The doctor requirement was a real problem for Planned Parenthood, which provides pharmaceutical abortions at two clinics. It’s an unnecessary and expensive requirement. A pharmaceutical abortion is safer than natural childbirth. But the threats and bullying of anti-abortionists and their political enablers make doctors fearful of associating with the brave people of Planned Parenthood.
Planned Parenthood sued to block the law. It won in district court. The judge said the Arkansas law amounted to an unconstitutional obstruction of a woman’s right to an abortion. Rutledge will appeal this to the last negative court ruling because oppressing women is the widest plank in the Republican platform.
The latest outrage came in an appeals court legal filing by Rutledge. If women with abortion complications aren’t treated at Planned Parenthood, they might seek help at an emergency room. The attorney general said, according to the Democrat-Gazette, this is a bad thing because “many women aren’t forthright out of fear of being stigmatized.”

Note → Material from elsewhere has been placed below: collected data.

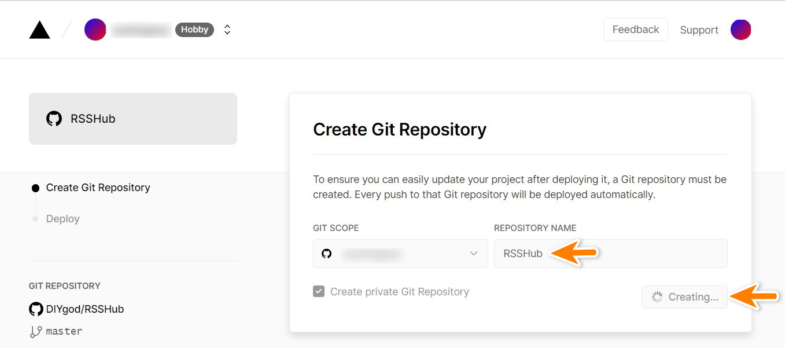Click the branch icon beside master
785x348 pixels.
coord(35,331)
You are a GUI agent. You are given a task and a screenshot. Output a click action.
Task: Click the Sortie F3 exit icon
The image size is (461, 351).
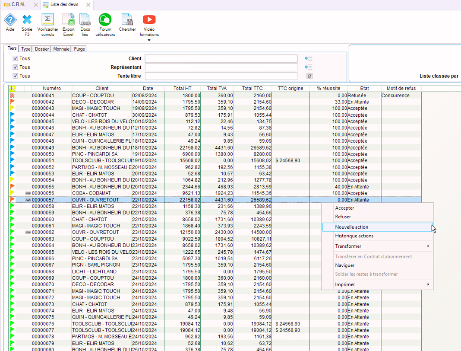(27, 20)
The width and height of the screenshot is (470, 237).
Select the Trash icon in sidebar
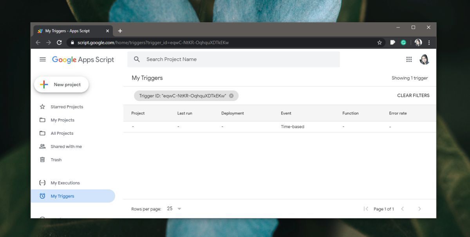[43, 159]

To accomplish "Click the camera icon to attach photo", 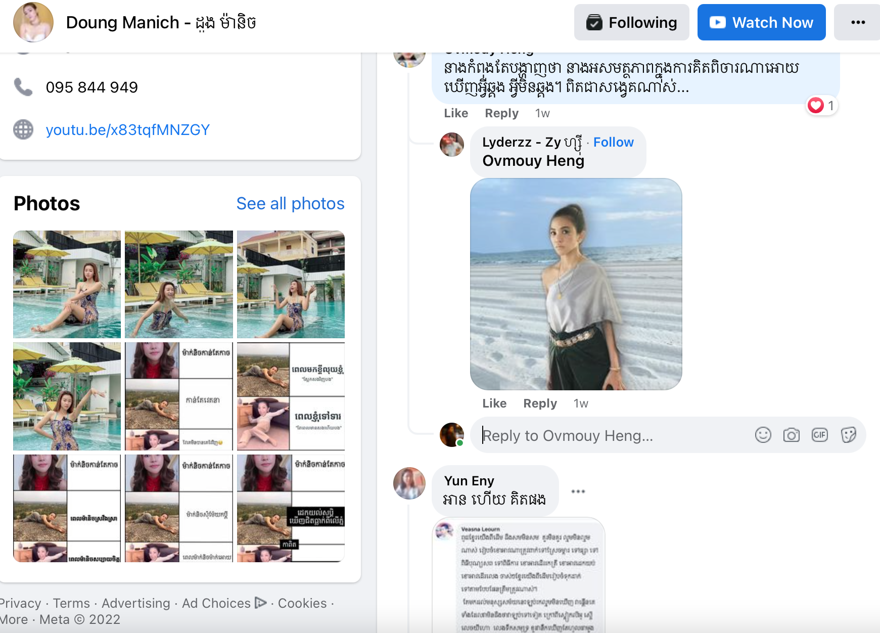I will (791, 435).
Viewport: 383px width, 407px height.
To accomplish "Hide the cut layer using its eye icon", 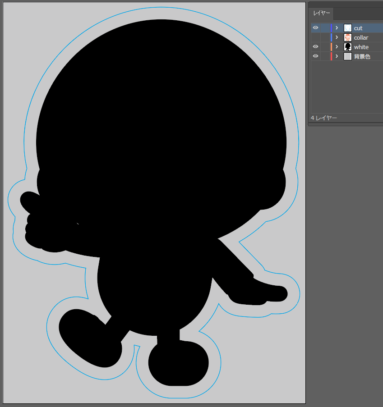I will [x=315, y=28].
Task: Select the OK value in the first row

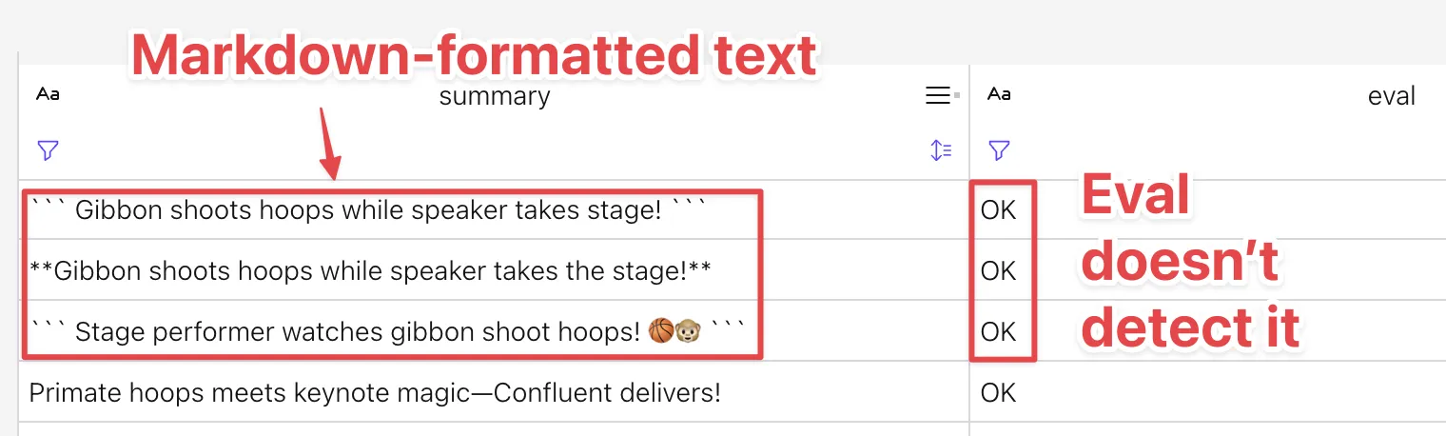Action: coord(999,210)
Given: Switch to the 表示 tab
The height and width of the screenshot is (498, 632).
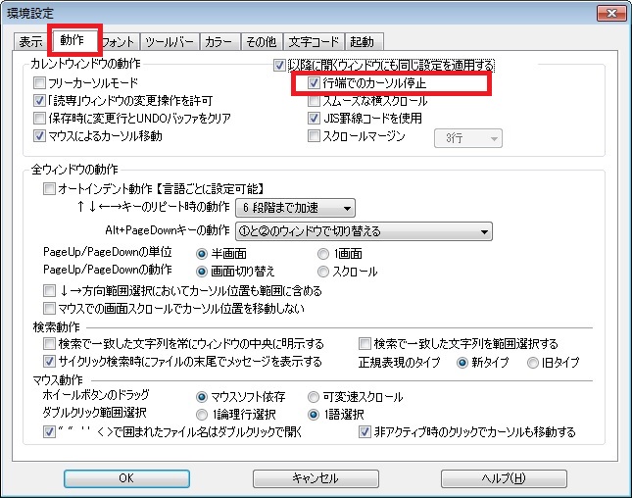Looking at the screenshot, I should [30, 42].
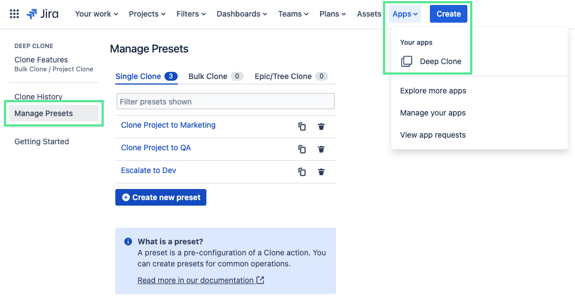Copy the Clone Project to QA preset
Screen dimensions: 575x304
coord(302,149)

Fear of being stigmatized?
These words come from a political party that libels women who seek abortion and the doctors who provide the legal service as murderers. It comes from an attorney general who has endeavored to learn names of women who receive Planned Parenthood services. It comes from an attorney general who wants to worm out names of doctors who might be sympathetic to the health provider’s needs. It is from a political party that wanted to subject women to a dangerous drug regimen long abandoned by good doctors. It is from a politician who patronizingly thinks women must receive instruction about abortion, undergo fetal monitoring and endure other indignities to shame women who have thought long and hard and have good reason to decide to end a pregnancy.
The stigmatizing is being done by Leslie Rutledge and Co. Her legal pleading tacitly admits as much. It should cause shame to seek medical attention? That is precisely the aim of Rutledge and her running dogs.
Hypocrisy in the name of medicine is a hallmark of Republican politics. Republicans claimed to be interested in medical science the other day when Governor Hutchinson assembled some Asa-friendly doctors from establishment medical groups to oppose medical marijuana measures, despite the overwhelming support among physicians nationally for medicinal use of the plant. Dr. Janet Cathey, a Little Rock ob/gyn, observed sharply on Facebook:
“I am an MD who will no longer continue my membership in the Arkansas Medical Society. The AMS says they are against the legislation of medicine yet they have miserably FAILED to come against any of the bills that legislated medicine when it comes to women’s healthcare! The hypocrisy is unconscionable.”